*TASK PROMPT*: Reproduce the records word for word, starting with the line that contains "Screen dimensions: 1461x925" and continuing through the end of the records. Omit the pictures from your answer.

— Start —

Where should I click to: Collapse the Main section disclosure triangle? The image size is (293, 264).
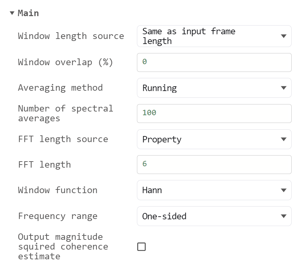(x=12, y=13)
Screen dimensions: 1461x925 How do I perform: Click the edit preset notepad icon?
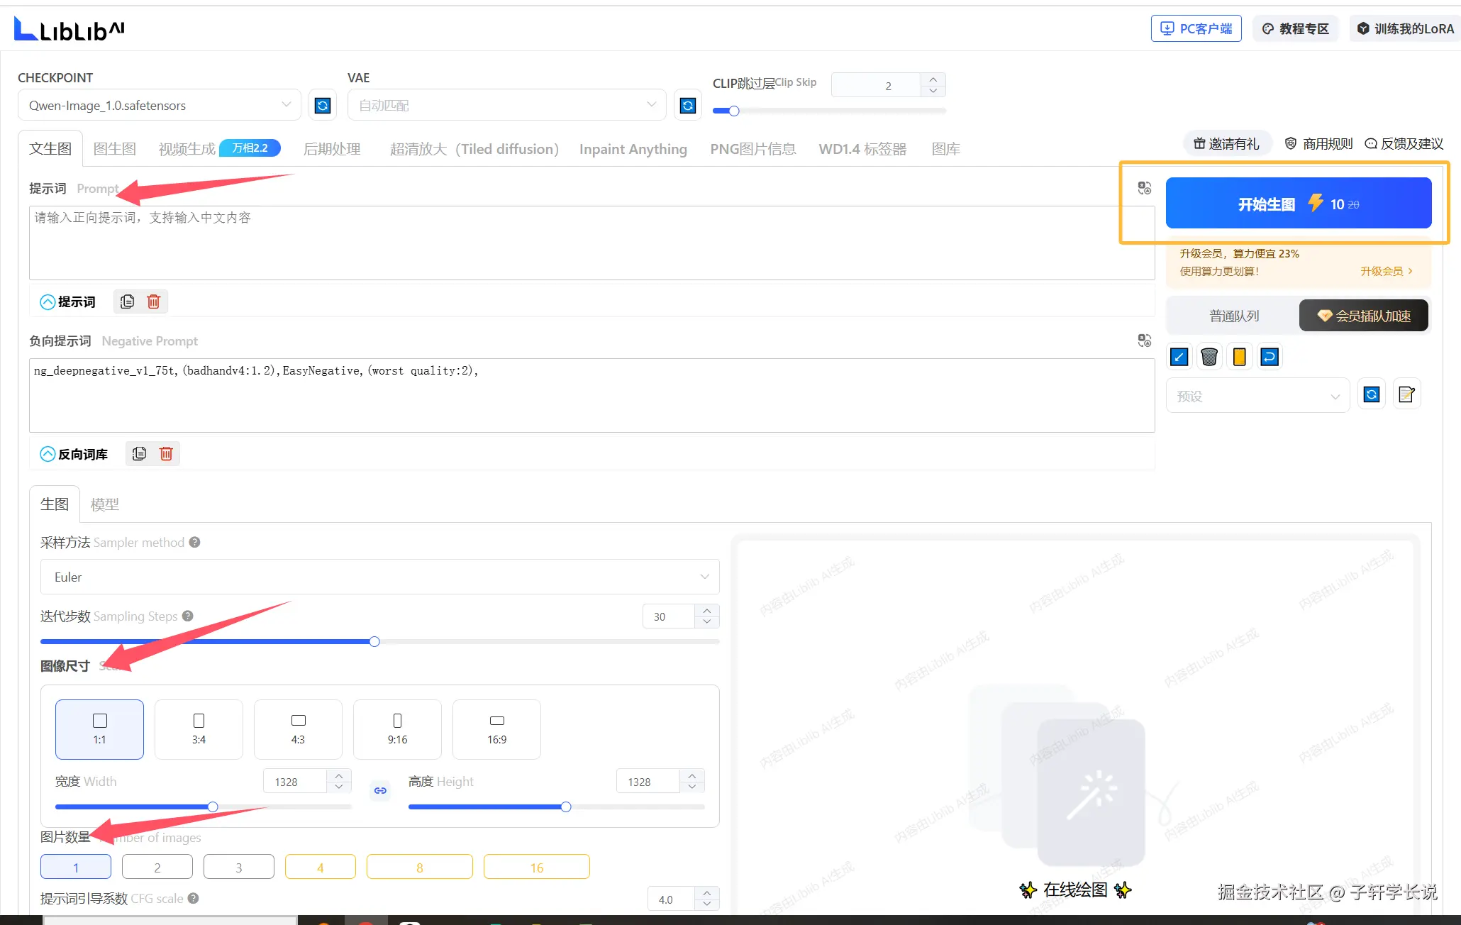click(x=1406, y=395)
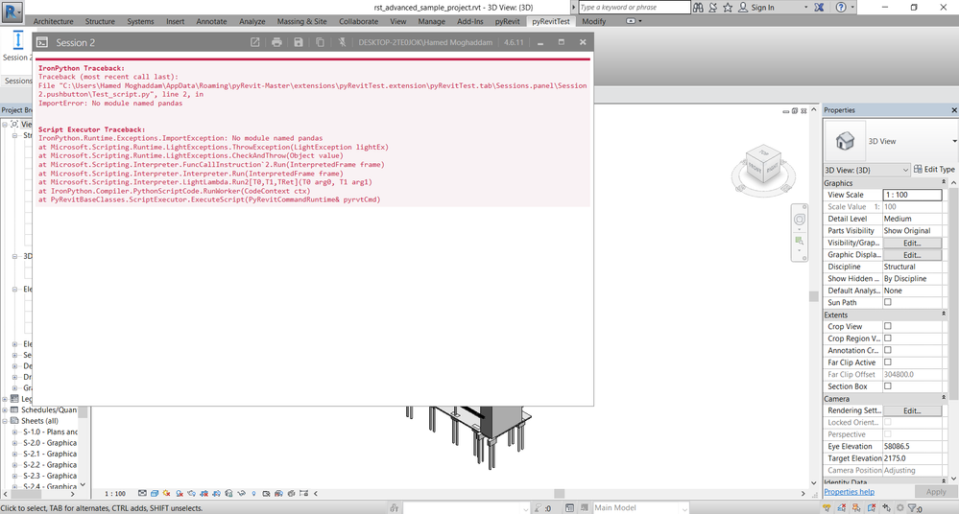Click the ViewCube in 3D view
Screen dimensions: 959x514
point(763,164)
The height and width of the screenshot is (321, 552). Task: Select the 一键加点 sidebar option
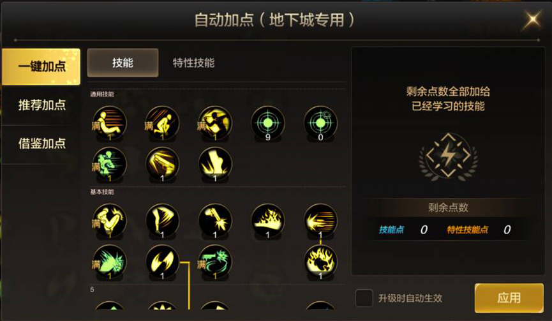(x=41, y=66)
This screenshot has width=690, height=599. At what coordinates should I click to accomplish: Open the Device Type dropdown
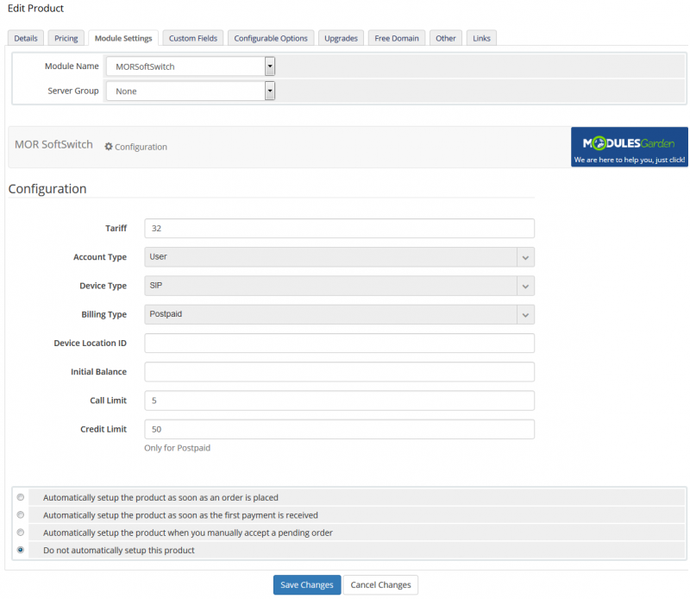point(524,286)

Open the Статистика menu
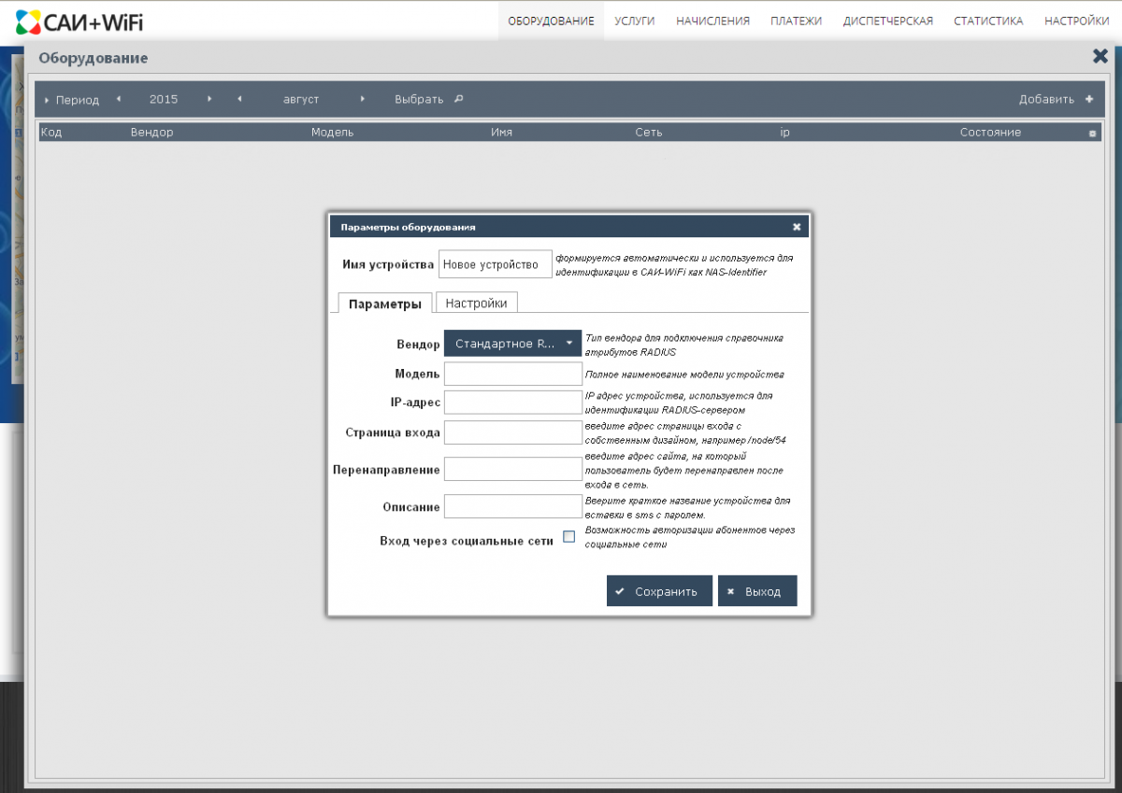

— End —

*COMPLETED EXERCISE*:
Screen dimensions: 1461x925 How do I perform: Click the edit preset notepad icon?
click(x=1406, y=395)
Click the ViewCube in 3D view
Screen dimensions: 959x514
point(763,164)
The height and width of the screenshot is (321, 552). Task: Select the 一键加点 sidebar option
(x=41, y=66)
This screenshot has width=690, height=599. At what coordinates should I click to accomplish: Open the Device Type dropdown
point(524,286)

Open the Статистика menu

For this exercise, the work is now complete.